╭──

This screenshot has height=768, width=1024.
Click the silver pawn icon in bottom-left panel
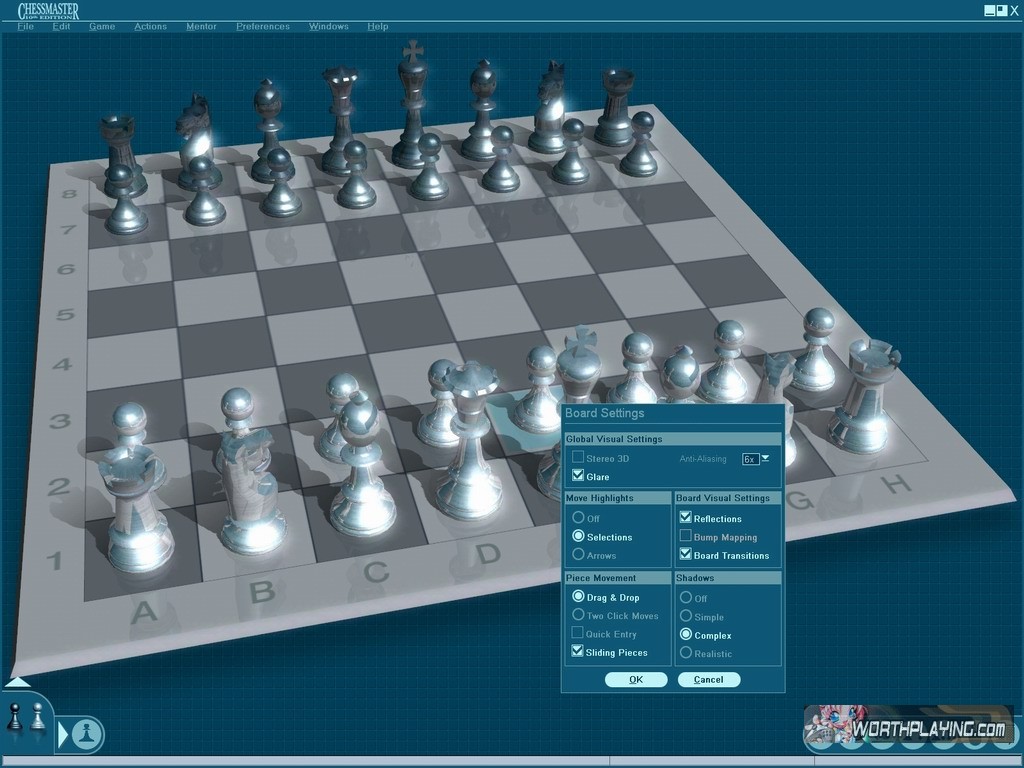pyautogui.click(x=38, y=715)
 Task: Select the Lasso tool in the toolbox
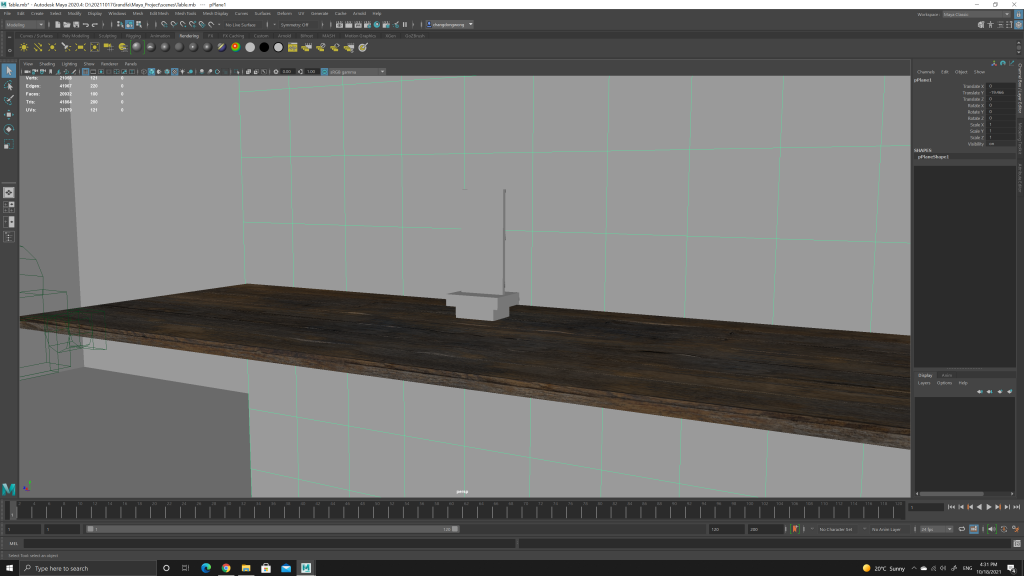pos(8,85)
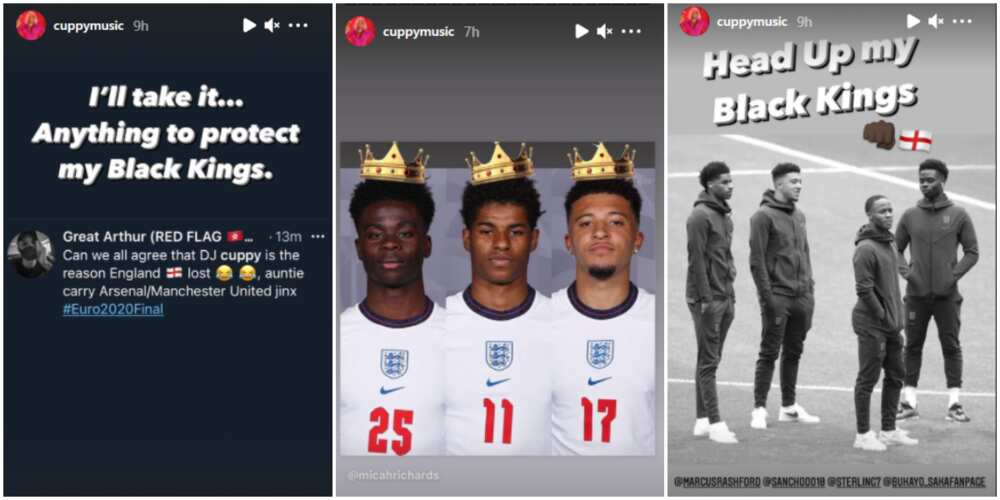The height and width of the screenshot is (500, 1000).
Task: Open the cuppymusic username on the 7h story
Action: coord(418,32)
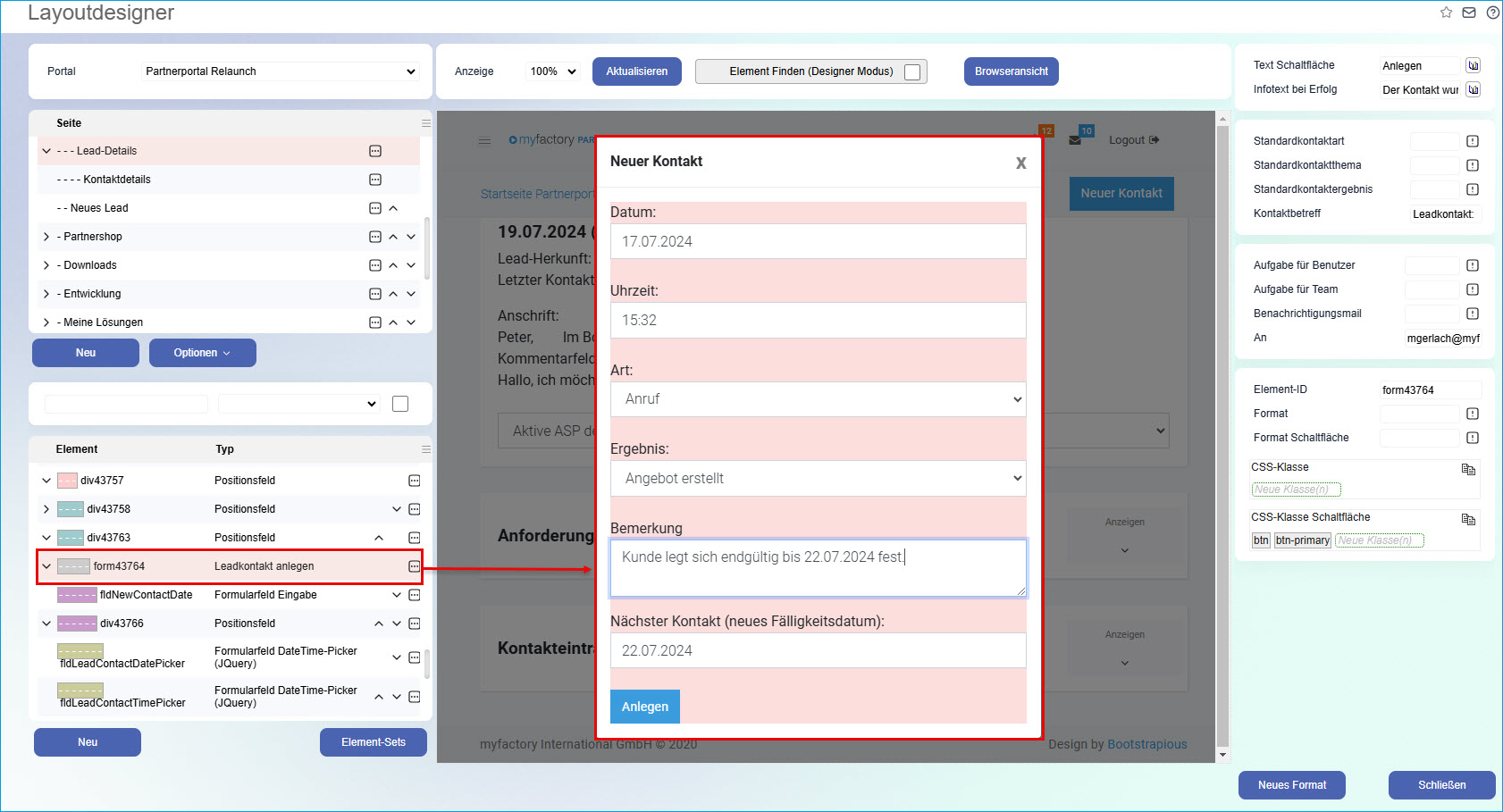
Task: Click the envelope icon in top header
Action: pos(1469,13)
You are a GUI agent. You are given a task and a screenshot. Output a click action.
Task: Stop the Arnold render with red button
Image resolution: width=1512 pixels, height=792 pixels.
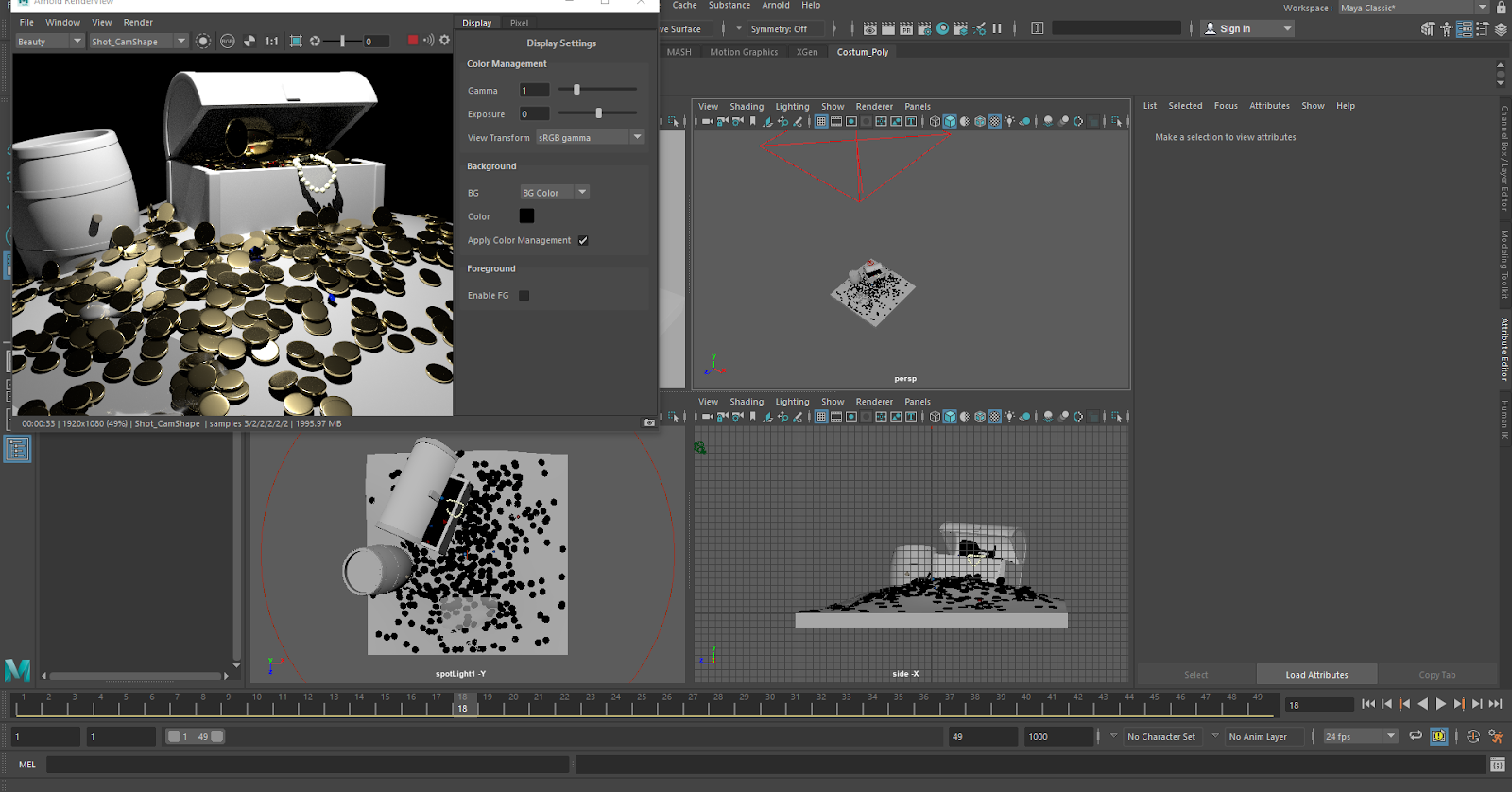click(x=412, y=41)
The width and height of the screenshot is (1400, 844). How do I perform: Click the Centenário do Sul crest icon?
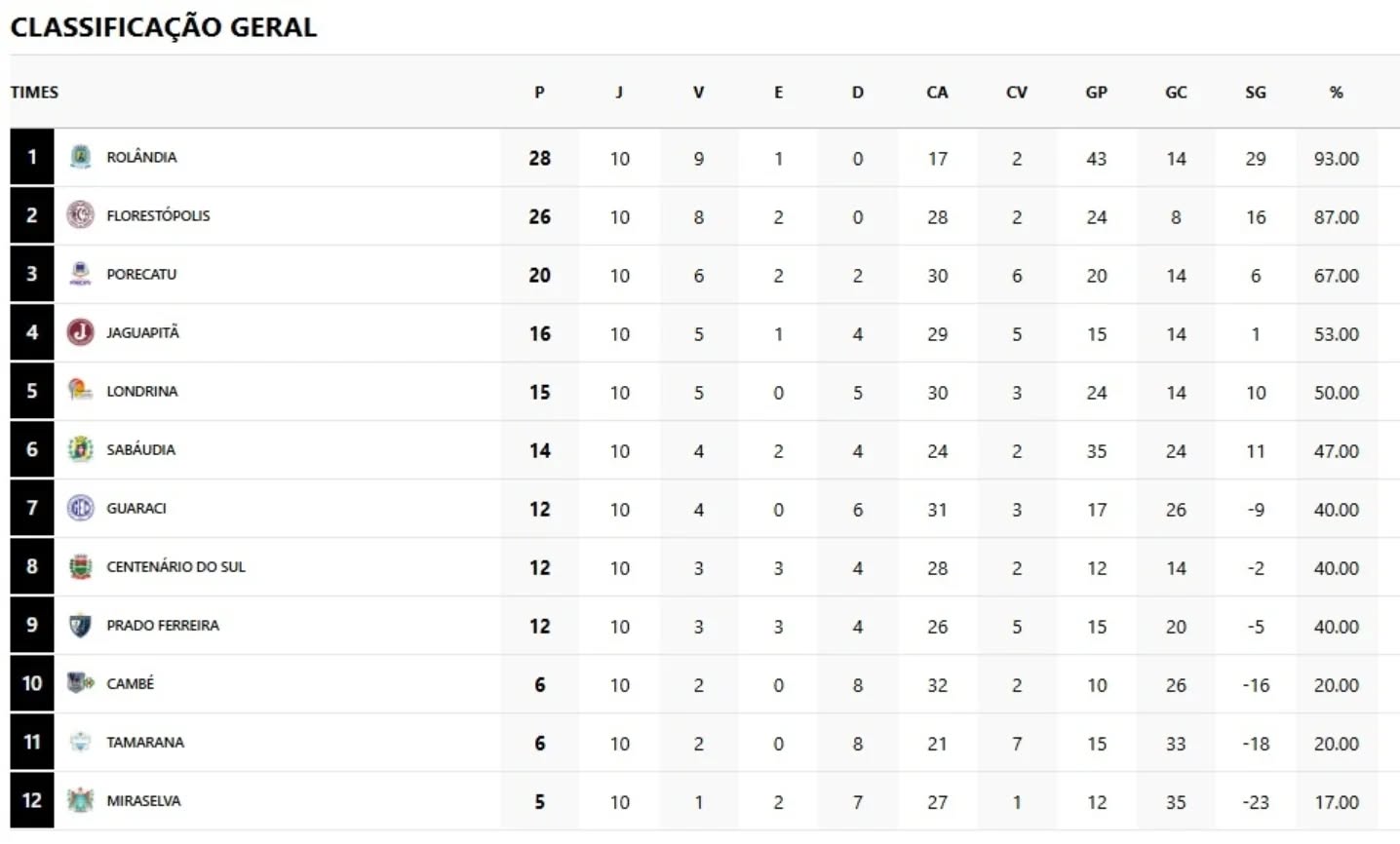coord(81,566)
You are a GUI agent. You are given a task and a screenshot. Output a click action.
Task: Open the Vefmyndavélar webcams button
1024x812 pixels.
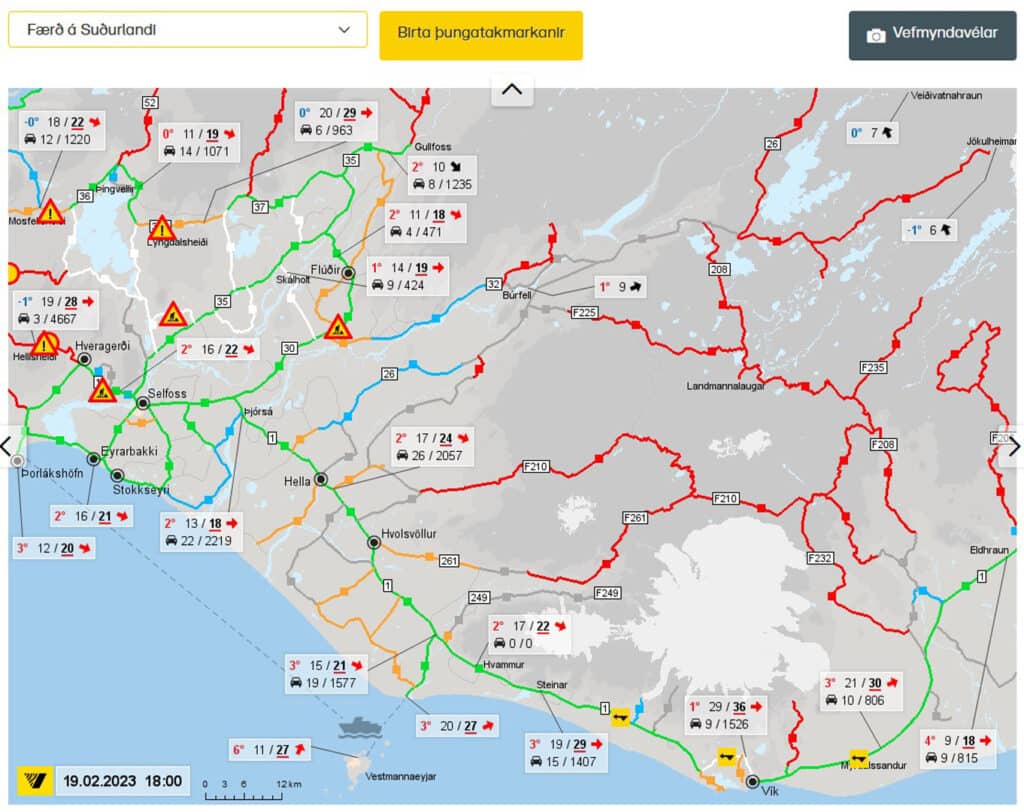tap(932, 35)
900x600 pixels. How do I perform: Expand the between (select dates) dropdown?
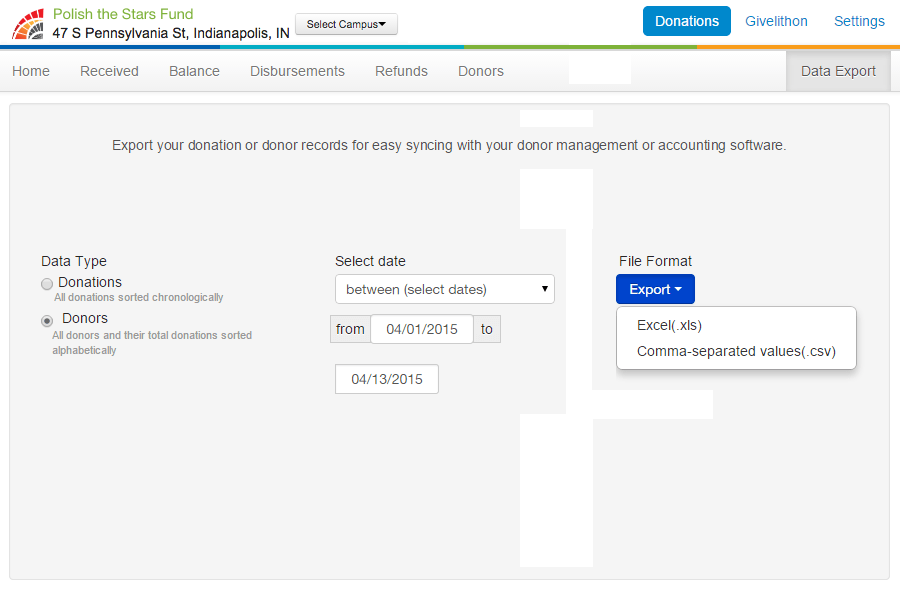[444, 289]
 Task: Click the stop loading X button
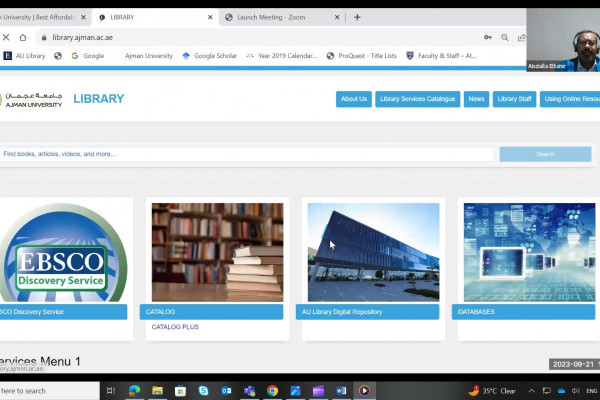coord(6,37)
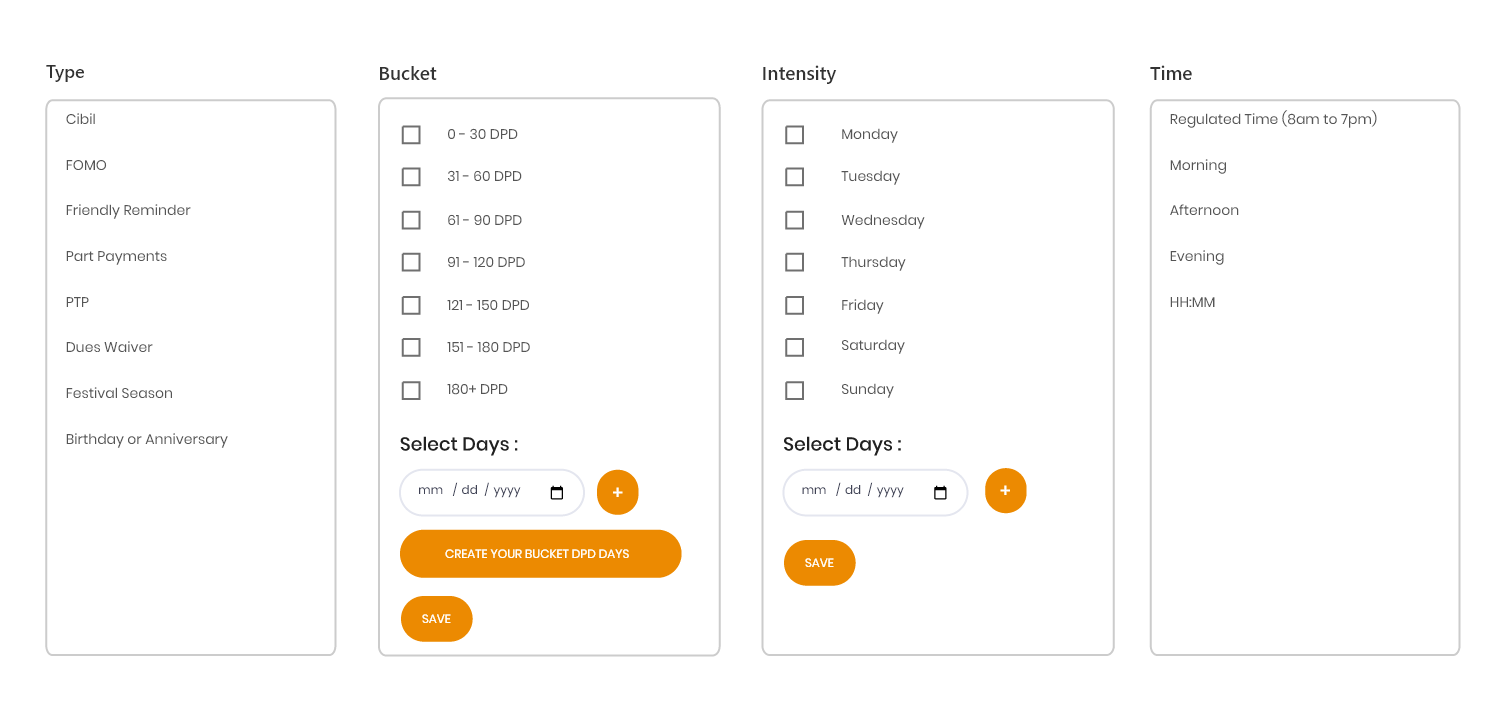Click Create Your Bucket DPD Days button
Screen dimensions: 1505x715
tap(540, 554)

╰──

### WHAT TO WORK ON
Would you retype all the material above exactly, apart from its pictures?

### SOLVED PROBLEM
This screenshot has height=768, width=1024.
Click the silver pawn icon in bottom-left panel
pyautogui.click(x=38, y=715)
 Task: Select the Lasso tool in the toolbox
pos(8,85)
The height and width of the screenshot is (500, 1000).
Task: Open the cuppymusic username on the 7h story
Action: coord(418,32)
Task: Click the envelope icon in top header
Action: pos(1469,13)
You are a GUI agent. You are given a task and a screenshot. Output a click action.
Task: Stop the Arnold render with red button
Image resolution: width=1512 pixels, height=792 pixels.
click(x=412, y=41)
The width and height of the screenshot is (1400, 844). How do I perform: Click the Centenário do Sul crest icon?
coord(81,566)
You are a GUI agent. You are given a task and a screenshot. Output a click action.
Task: Open the Vefmyndavélar webcams button
1024x812 pixels.
tap(932, 35)
900x600 pixels. How do I perform: Expand the between (select dates) dropdown?
[444, 289]
 Task: Click the stop loading X button
coord(6,37)
Click Create Your Bucket DPD Days button
Screen dimensions: 1505x715
tap(540, 554)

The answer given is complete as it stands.